Wednesday, March 09, 2005

I Never Wrote Down to Anyone

I was therefore writing 'for children' only in the sense that I excluded what I thought they would not like or understand; not in the sense of writing what I intended to be below adult attention. I may of course have been deceived, but the principle at least saves one from being patronizing. I never wrote down to anyone; and whether the opinion condemns or acquits my own work, it certainly is my opinion that a book worth reading only in childhood is not worth reading even then. The inhibitions which I hoped my stories would overcome in a child's mind may exist in a grown-up's mind too, and may perhaps be overcome by the same means.

The Fantastic or Mythical is a Mode available at all ages for some readers; for others, at none. At all ages, if it is well used by the author and meets the right reader, it has the same power: to generalize while remaining concrete, to present in palpable form not concepts or even experiences but whole classes of experience, and to throw off irrelevancies. But at its best it can do more; it can give us experiences we have never had and thus, instead of 'commenting on life', can add to it. I am speaking of course, about the thing itself, not my own attempts at it.
C.S. Lewis, Of Other Worlds, "Sometimes Fairy Stories May Say Best What's to be Said" (1956)

4 Comment(s):

At Wed Mar 09, 06:07:00 AM EST, Blogger Bob said...

I wonder what Lewis would think of children's books that are obviously of little appeal to adults and directed at extremely young children. Books like The Very Hungry Caterpillar and such.

 
At Wed Mar 09, 09:15:00 AM EST, Blogger Arevanye said...

Little appeal to adults? I love The Very Hungry Caterpillar! ;-)

But that's a good question. I think I quoted him talking about the Beatrix Potter books once, where he said that he thought they were essential reading, to develop children's imagination. I wonder if he had that many really young children in his life, and what sorts of books were available in the 40's and 50's for that set. I can only think of Pat The Bunny and Goodnight Moon.

 
At Wed Mar 09, 06:33:00 PM EST, Blogger MrKimi said...

I was thinking much the same about the books for the very young. However if we allow that he may have overlooked those then his point remains about books for the not-so-very-young. The Narnian books are aimed a little older and any age can enjoy them.

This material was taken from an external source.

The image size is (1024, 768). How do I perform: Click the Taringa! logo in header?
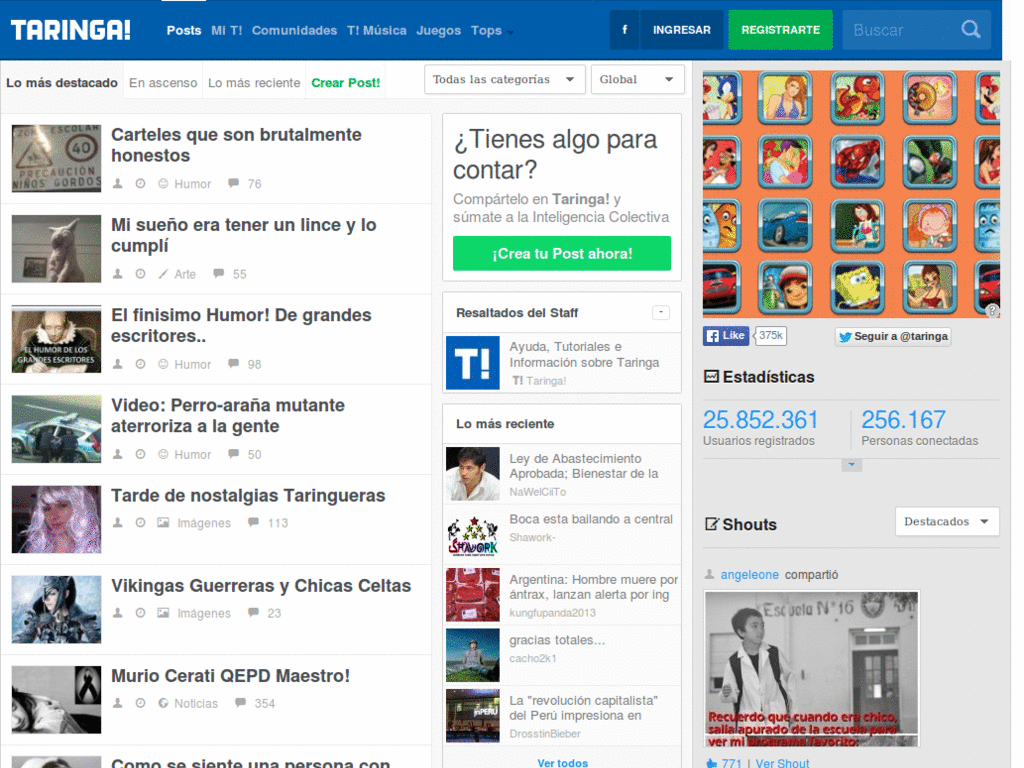71,30

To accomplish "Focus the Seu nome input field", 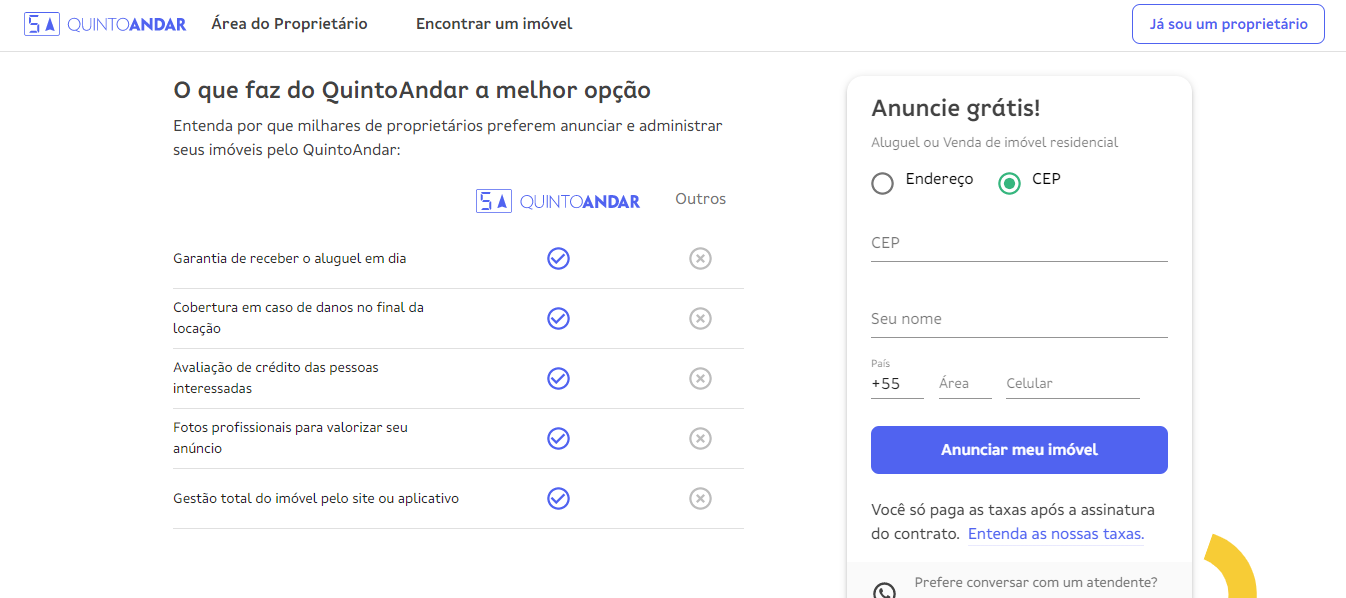I will pos(1019,319).
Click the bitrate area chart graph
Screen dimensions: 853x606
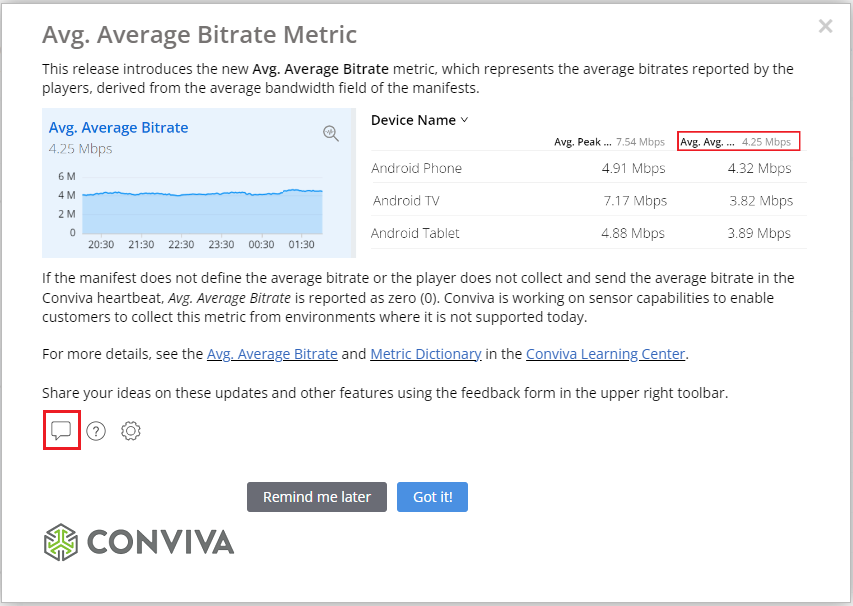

I wonder if writing for the very young might be even harder to do well?

 
At Thu Mar 10, 01:23:00 AM EST, Blogger Bob said...

Okay, I admit I love The Very Hungry Caterpillar as well. I realised the other day that I haven't spent much time with very young children myself. (At least, not since I was very young myself.) It can be hard to understand just how different infants/toddlers are from children even a few years older.